O doutor Bezerra? Ele coloca abre aspas na sua mensagem, medicar, operar ou qualquer outro procedimento profissional são meros instrumentos de Amparo e sustento temporário. Ou seja, são ferramentas. Mas a saúde, como Emanuel mesmo nos contempla no livro o consolador é a completa Harmonia da alma. Então, portanto, para que a gente alcance a saúde, a gente precisa da transformação íntima do ser. Doutor Bezerra de Menezes ainda traz para nós uma frase que eu gostaria de encerrar o nosso programa aqui com ela dizendo o seguinte, abre aspas. Portanto, todo instrumental que ampara, alivia e sustenta é bênção para o caído e sofredor da Terra, sem nunca se esquecer de que só a transformação moral é a verdadeira terapêutica.

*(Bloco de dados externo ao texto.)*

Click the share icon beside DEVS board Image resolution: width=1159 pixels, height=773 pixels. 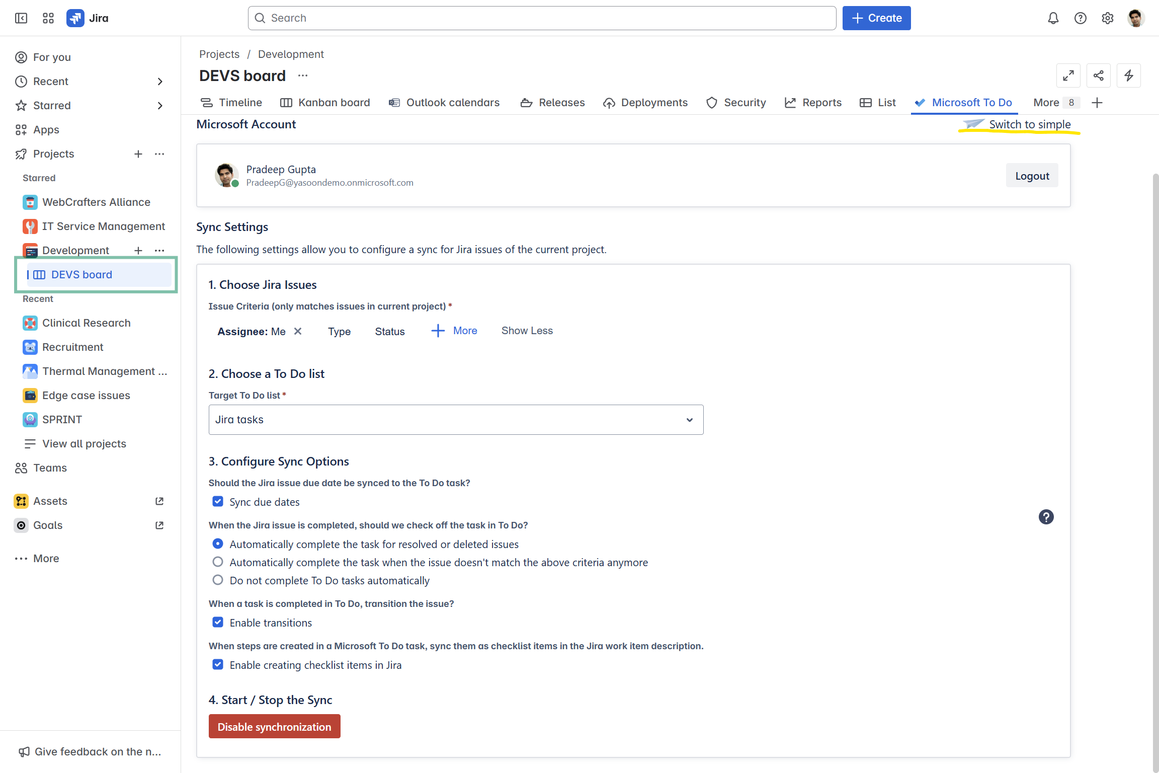[1098, 75]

Com total eficácia e que no evangelho de Jesus encontramos todas as medidas preventivas e todos os verdadeiros métodos terapêuticos para a cura integral. Fecha aspas alertando a nós que jamais esquecemos de que, independente da linha em que nós busquemos a nossa terapia, a transformação íntima é. A grande ferramenta que nós temos que trabalhar para alcançarmos a nossa verdadeira cura, que Jesus nos abençoe e que tenhamos todos uma semana de muita luz e de muita paz.